### PROBLEM DESCRIPTION
Gather all lines in the entries below that include the word "Criminal".

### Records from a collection
———

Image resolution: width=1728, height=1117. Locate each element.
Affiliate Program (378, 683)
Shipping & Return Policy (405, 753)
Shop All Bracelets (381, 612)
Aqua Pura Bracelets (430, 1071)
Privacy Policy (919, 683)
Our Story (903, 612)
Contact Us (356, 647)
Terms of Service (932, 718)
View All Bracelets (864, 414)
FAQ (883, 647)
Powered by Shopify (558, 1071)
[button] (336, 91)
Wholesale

———

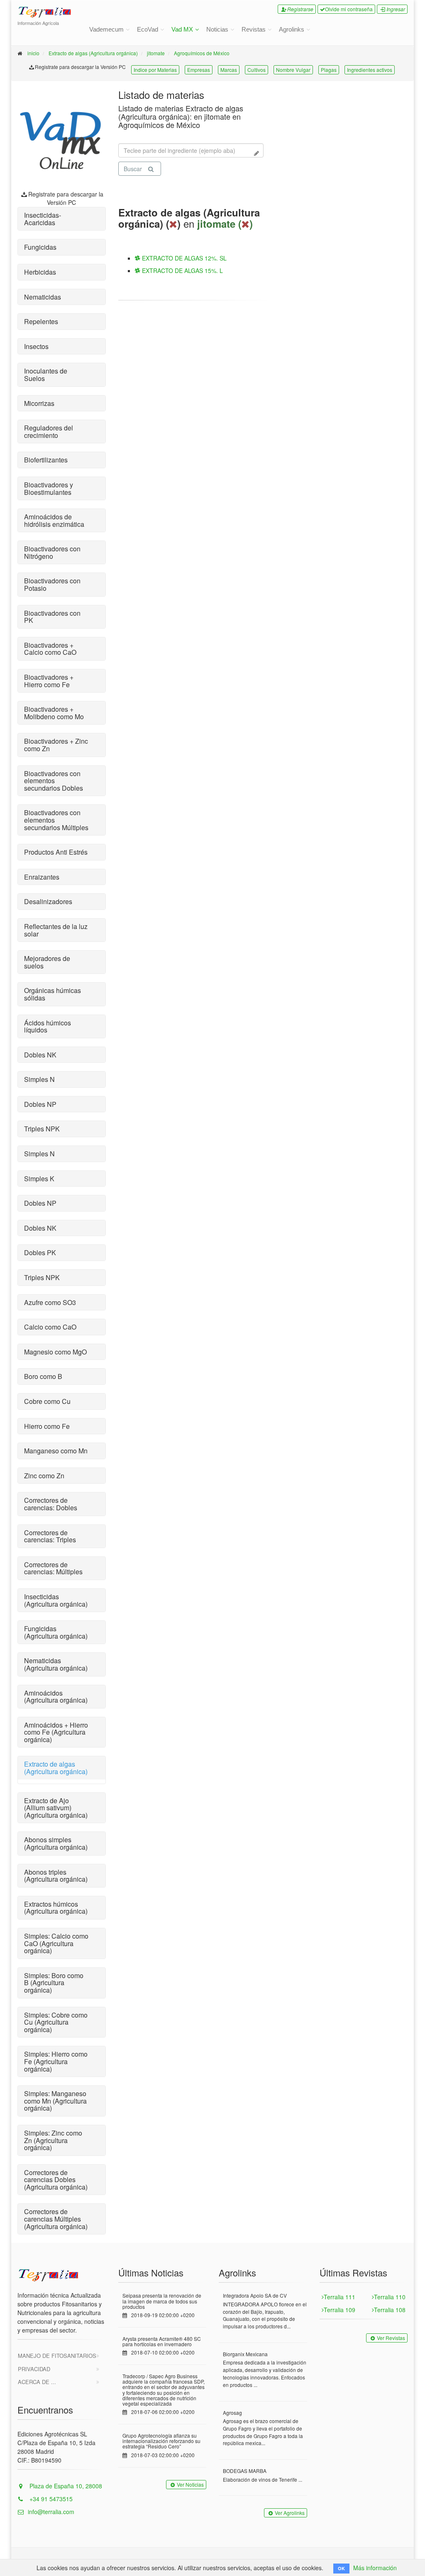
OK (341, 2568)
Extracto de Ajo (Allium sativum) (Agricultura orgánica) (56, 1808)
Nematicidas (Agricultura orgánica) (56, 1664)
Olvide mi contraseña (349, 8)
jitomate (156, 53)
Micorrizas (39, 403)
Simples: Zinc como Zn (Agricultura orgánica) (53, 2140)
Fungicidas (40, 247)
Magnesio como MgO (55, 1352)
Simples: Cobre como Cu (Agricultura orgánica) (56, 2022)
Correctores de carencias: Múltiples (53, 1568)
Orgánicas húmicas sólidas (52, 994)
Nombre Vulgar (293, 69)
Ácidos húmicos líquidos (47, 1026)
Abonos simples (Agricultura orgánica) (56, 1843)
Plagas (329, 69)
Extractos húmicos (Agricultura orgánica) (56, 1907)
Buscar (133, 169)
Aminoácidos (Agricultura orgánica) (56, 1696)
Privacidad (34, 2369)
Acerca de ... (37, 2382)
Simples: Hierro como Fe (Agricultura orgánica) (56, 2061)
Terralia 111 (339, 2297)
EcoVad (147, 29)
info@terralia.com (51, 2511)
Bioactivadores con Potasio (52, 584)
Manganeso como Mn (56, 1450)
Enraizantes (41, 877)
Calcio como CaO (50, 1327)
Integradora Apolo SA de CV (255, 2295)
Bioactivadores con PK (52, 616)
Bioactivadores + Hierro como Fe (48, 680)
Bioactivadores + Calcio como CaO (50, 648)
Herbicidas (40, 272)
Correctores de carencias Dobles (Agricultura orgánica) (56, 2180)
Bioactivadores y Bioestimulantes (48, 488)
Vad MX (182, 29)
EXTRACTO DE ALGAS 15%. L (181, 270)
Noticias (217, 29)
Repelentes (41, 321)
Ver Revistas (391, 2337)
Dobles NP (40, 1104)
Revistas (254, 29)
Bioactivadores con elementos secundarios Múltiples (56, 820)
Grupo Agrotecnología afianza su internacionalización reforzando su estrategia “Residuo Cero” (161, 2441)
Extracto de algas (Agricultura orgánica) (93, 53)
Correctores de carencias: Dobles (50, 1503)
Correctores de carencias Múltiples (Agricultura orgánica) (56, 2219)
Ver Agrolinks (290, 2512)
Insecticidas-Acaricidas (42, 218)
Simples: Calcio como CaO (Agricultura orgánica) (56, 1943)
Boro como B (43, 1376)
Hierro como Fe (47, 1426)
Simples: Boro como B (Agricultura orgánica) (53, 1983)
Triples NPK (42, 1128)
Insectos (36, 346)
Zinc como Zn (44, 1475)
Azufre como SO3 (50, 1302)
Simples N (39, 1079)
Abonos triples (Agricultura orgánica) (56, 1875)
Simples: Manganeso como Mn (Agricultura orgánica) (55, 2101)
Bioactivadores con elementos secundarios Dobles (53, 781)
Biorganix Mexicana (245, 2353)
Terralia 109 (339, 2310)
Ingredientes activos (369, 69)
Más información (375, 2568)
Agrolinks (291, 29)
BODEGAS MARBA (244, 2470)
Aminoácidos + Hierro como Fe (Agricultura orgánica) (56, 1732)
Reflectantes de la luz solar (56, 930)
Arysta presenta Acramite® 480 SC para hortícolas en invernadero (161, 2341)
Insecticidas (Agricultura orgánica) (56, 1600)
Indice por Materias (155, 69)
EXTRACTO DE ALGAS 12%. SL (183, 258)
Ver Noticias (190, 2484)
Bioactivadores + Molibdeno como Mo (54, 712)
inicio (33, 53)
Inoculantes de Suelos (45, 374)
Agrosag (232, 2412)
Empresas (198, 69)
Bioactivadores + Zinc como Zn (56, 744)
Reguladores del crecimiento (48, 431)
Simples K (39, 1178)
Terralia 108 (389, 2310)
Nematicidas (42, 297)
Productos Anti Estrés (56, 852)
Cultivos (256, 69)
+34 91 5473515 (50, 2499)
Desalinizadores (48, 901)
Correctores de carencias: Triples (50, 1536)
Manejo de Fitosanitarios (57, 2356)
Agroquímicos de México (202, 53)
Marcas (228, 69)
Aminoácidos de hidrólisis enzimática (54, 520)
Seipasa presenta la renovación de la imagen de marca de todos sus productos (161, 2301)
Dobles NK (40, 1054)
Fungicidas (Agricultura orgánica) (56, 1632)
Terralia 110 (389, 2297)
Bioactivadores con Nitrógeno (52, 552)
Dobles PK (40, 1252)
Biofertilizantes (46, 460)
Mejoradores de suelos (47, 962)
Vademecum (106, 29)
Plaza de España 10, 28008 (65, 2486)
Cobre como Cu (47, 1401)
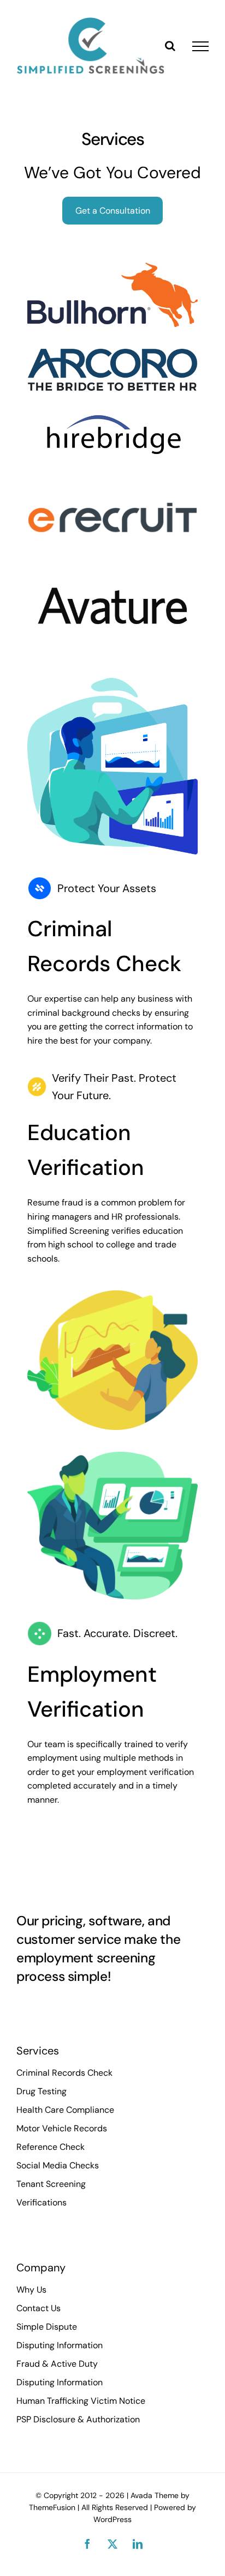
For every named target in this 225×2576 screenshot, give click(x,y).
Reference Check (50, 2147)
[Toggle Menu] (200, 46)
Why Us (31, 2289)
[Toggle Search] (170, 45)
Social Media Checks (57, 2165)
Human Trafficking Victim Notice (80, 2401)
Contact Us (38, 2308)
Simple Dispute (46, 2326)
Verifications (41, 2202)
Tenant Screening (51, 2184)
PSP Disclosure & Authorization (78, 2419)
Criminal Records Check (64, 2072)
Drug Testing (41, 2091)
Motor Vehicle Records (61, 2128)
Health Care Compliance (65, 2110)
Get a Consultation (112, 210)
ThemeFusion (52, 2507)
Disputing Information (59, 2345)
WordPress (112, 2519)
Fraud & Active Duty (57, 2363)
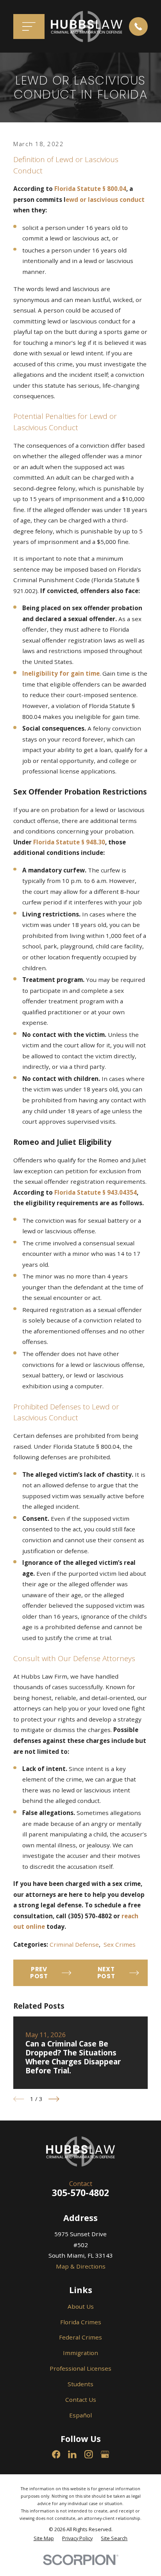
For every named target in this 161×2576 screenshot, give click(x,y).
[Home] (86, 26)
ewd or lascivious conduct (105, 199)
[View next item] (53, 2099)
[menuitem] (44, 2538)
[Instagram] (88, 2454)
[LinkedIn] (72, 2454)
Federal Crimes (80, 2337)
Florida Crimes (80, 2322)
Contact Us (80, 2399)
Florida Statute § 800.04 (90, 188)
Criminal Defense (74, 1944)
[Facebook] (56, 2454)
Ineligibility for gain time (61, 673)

———

### RESPONSE FOR THIS EXERCISE
Criminal Records Check (64, 2072)
Criminal Defense (74, 1944)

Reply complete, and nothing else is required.